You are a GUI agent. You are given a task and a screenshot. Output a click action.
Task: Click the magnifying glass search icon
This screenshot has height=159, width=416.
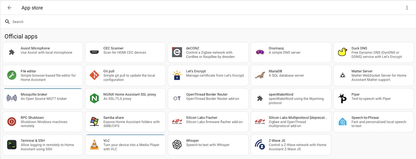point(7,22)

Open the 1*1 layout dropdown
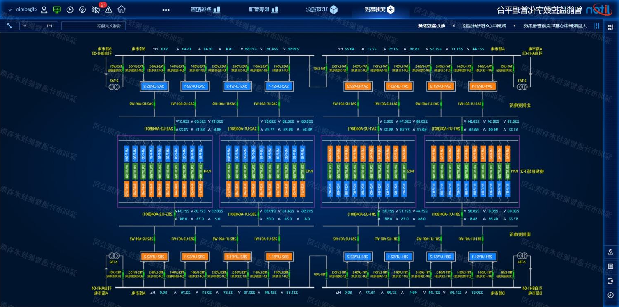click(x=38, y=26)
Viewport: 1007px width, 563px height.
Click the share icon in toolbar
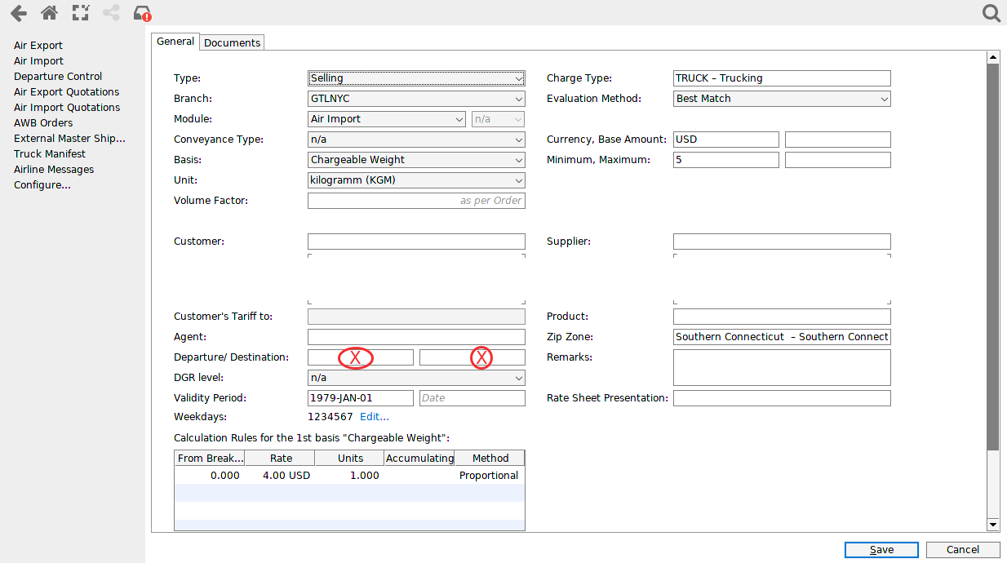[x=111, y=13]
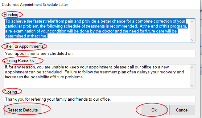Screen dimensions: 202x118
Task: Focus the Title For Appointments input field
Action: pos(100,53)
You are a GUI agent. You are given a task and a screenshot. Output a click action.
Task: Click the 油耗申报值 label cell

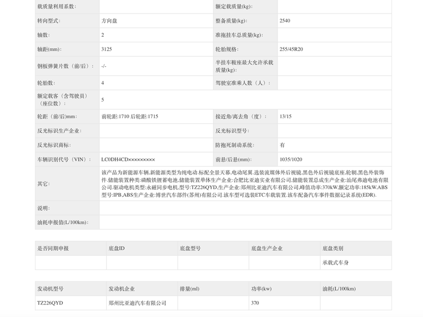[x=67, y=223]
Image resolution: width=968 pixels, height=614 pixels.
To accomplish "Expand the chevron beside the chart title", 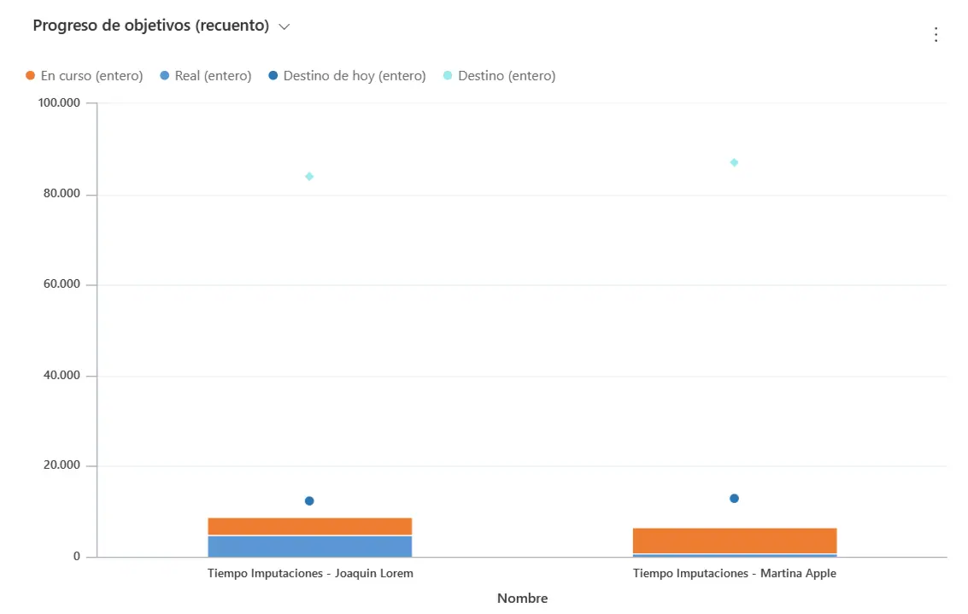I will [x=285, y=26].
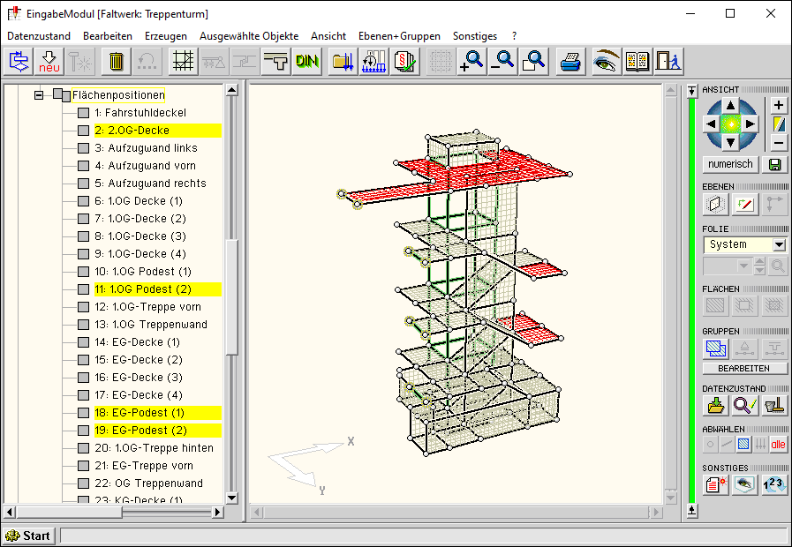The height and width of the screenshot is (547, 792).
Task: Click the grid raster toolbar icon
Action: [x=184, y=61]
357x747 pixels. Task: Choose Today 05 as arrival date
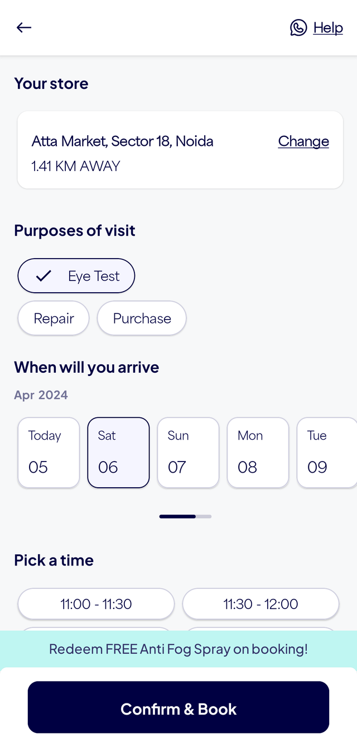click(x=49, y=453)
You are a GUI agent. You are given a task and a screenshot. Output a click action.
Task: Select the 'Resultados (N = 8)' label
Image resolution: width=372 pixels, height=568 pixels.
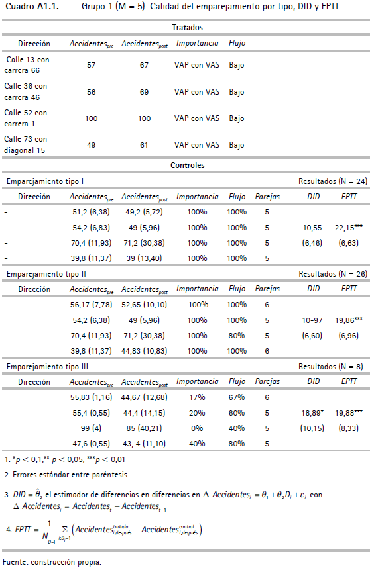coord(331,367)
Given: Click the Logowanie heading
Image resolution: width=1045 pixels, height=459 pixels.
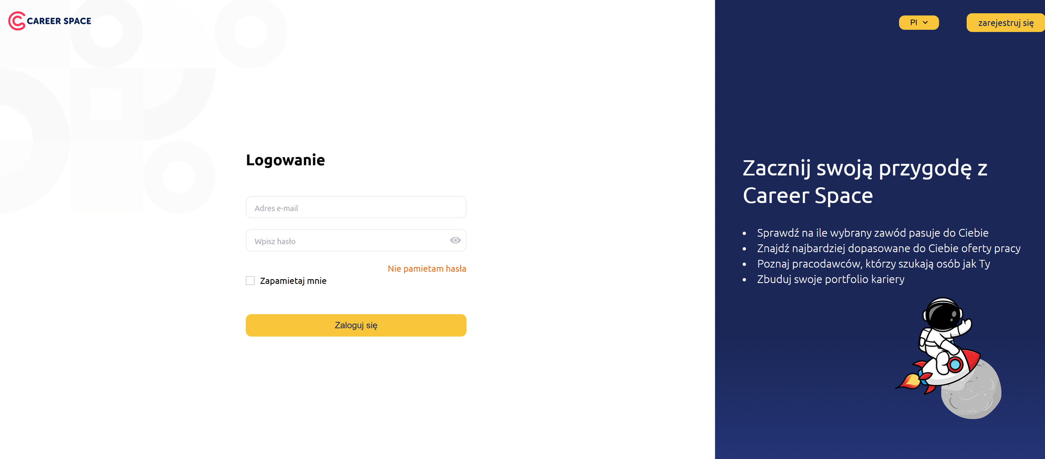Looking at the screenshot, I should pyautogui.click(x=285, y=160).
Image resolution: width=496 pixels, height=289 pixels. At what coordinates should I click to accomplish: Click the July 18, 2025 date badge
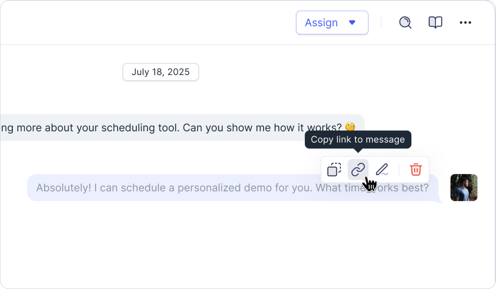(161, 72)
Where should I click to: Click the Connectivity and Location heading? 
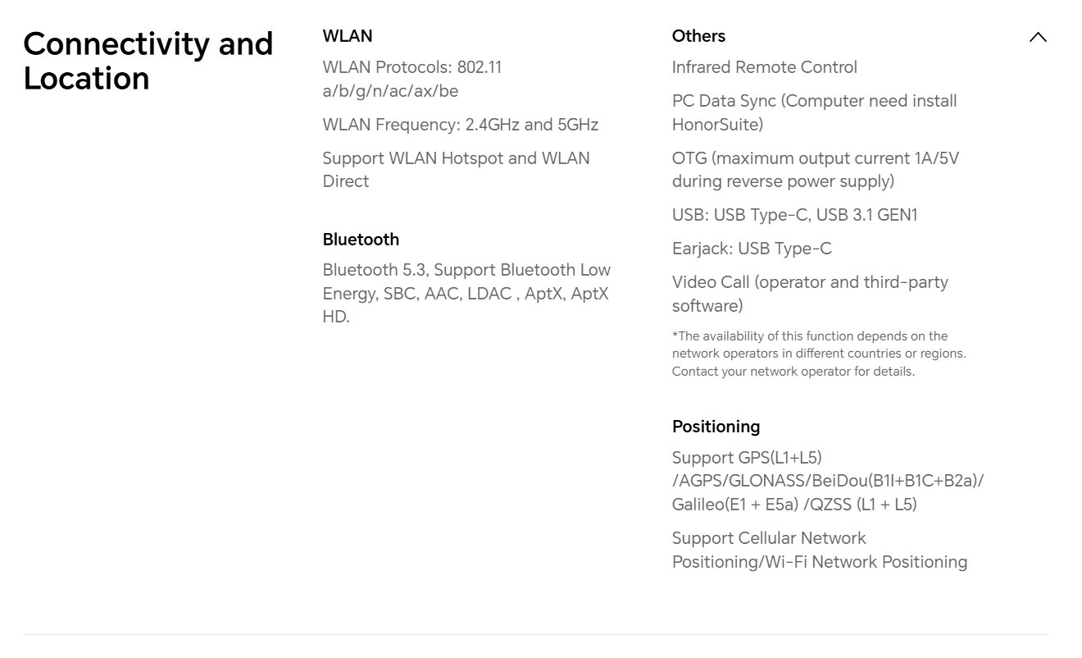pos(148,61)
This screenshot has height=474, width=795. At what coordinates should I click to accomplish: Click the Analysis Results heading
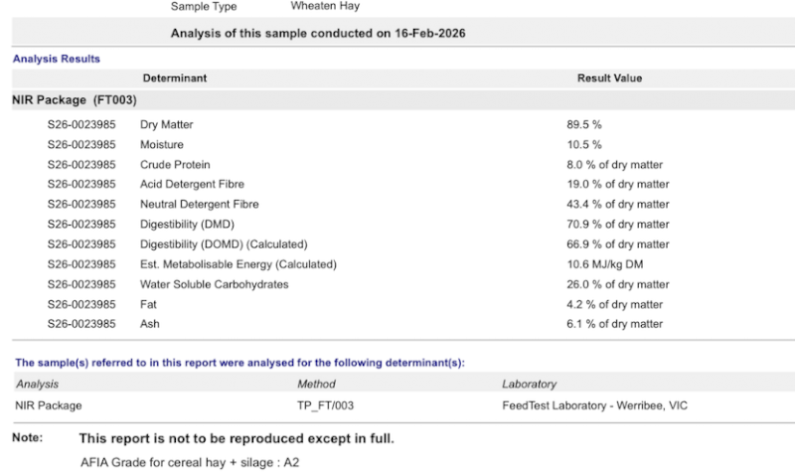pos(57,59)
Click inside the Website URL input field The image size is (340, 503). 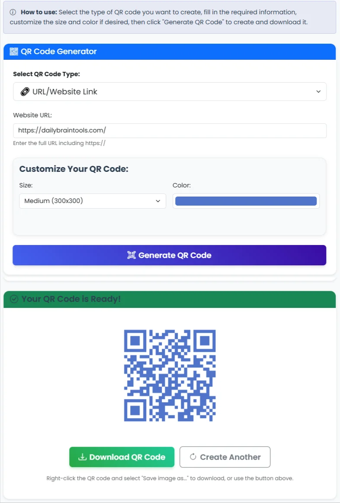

++++

▸ **TASK DETAILS**
An exact transcription is needed of the lines from the one with "Task: Click the magnifying glass search icon" to the one with "Viewport: 1007px width, 563px height." above, both ends included, with pictures left out.

▸ **EXERCISE ANSWER**
Task: Click the magnifying glass search icon
This screenshot has height=159, width=416.
point(7,22)

Open the 1*1 layout dropdown
click(x=38, y=26)
Viewport: 1007px width, 563px height.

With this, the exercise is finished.